All packets entering the system are processed by this hook. It is invoked after the network taps (ie. tcpdump), right after tc ingress and before layer 3 protocol handlers, it can be used for early filtering and policing.

tcpdump happens before netdev ingress.

Ref: http://git.netfilter.org/nftables/tree/doc/nft.txt

1 Like

So I checked and if I ping OpenWrt from my phone the nft counter increases. If I ping 1.1.1.1 from my phone it does not.

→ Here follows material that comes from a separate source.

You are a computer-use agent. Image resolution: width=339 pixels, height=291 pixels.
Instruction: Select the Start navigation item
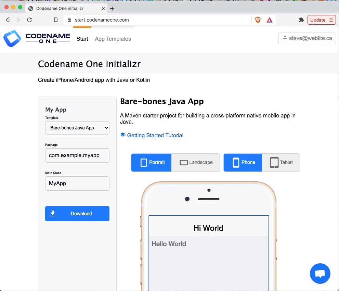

What's the reason for that?

Update: the tc ingress mirror redirect blocks it.

I disabled the ifb and tc mirror redirect and now the counters increase in pinging 1.1.1.1.

Without the IFBs on my vpn interface I see 0xao set both ways between lan client and 1.1.1.1. I presume that reflectors send back same dscp in repsonse as in request?

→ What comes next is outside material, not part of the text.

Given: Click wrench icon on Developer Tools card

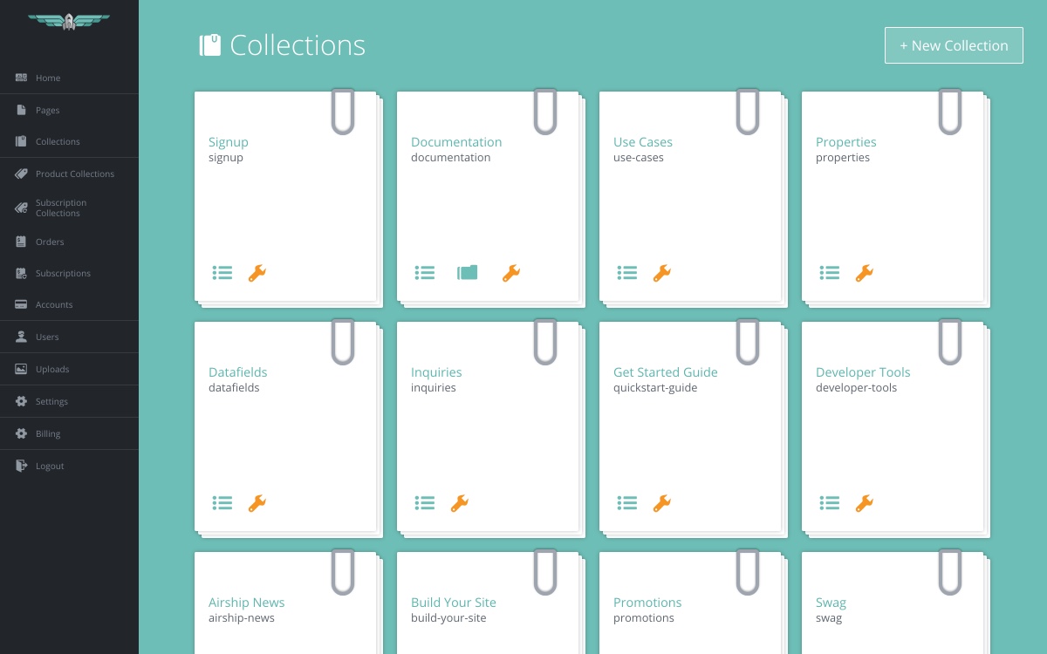Looking at the screenshot, I should (865, 503).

So my problem then is that tc ingress + redirect to ifb on br-lan occurs before the netdev ingress hook on br-lan.

If I'm right then nftables can't be used to set DSCP marks in respect of an IFB interface because the tc ingress happens before the ingress hook so by the time the packet is at ifb the nftables hook has lost it.

Does my analysis seem correct?

Don't suppose nftables could instead set DSCP based on the egress on the ifb following the tc mirror?

I guess at a fundamental level the issue is can nftables act somewhere: 1) before the tc ingress and mirror to IFB; or 2) after the tc ingress and mirror to IFB but before CAKE sees it to act on DSCP?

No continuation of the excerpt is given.